I am seeing some irregularities with collecting large files from a filesystem.
We batch process files anywhere from 100MB to 100GB in size. I am currently noticing an issue with larger files.
To troubleshoot I created a collector that reads the data in, and directly writes it back to disk. No other ETL is done on the data.
Result of 1 collection
Result of collecting the same file from the same location using the same event breakers and going to the same destination.
My current environment is 1 leader, 1 worker, and the file is being picked up from an NFS mount.
As you can see from the screenshots, only 3-4 million of the events are being collected of the ~24 million events in the file.
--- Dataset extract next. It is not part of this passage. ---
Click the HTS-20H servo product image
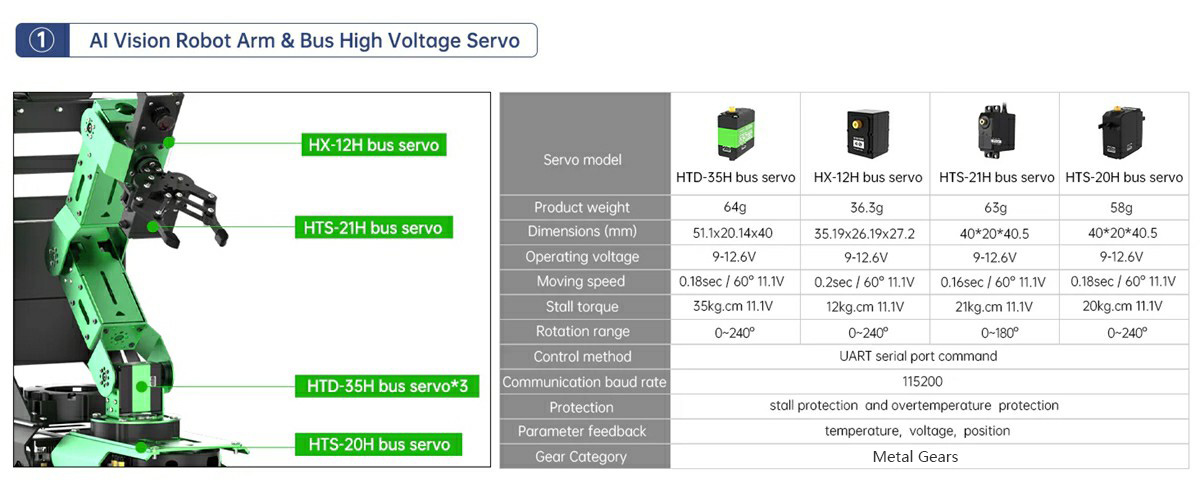This screenshot has height=492, width=1200. [x=1123, y=132]
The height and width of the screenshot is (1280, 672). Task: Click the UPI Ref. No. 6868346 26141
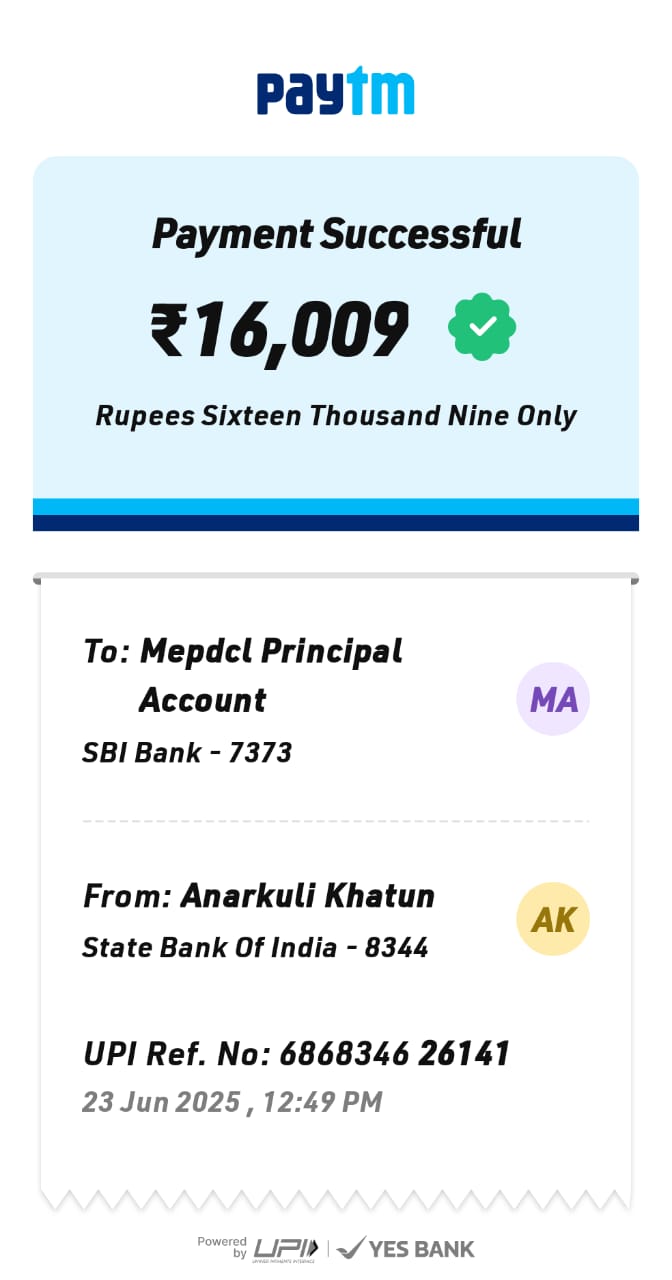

The destination is writing to disk about 5-6 GB from the original ~38GB.
There are no errors that I see in the job log, and I can’t find any setting regarding worker process limits or job limits that would affect this.
What version of Stream are you on?
Can you show your Collector settings?
Turning on debug on the collector could possibly provide more information.
Stream version: 3.4.1
Most of the collector settings are default.
I have added my event breakers.
Set a custom field for routing specifically back out to the filesystem.
I am going to run a collection with debug on now.
After doing that you can look at the logs for the job by going to Monitoring → Job Inspector.
The majority of the debug logs are…
“message: failed to pop task reason: no task in the queue”
“message: skipping metrics flush on pristine metrics”
Nothing sticks out to me as bad or breaking. No tasks in queue because it’s one file… so only 1 task.
Also this 3rd run has a different amount of events captured again.
Might be worth opening a ticket. I think we will need to take a closer look at your Logs/configurations through a diag.
Sounds good. I’ll open a case with a link to this thread.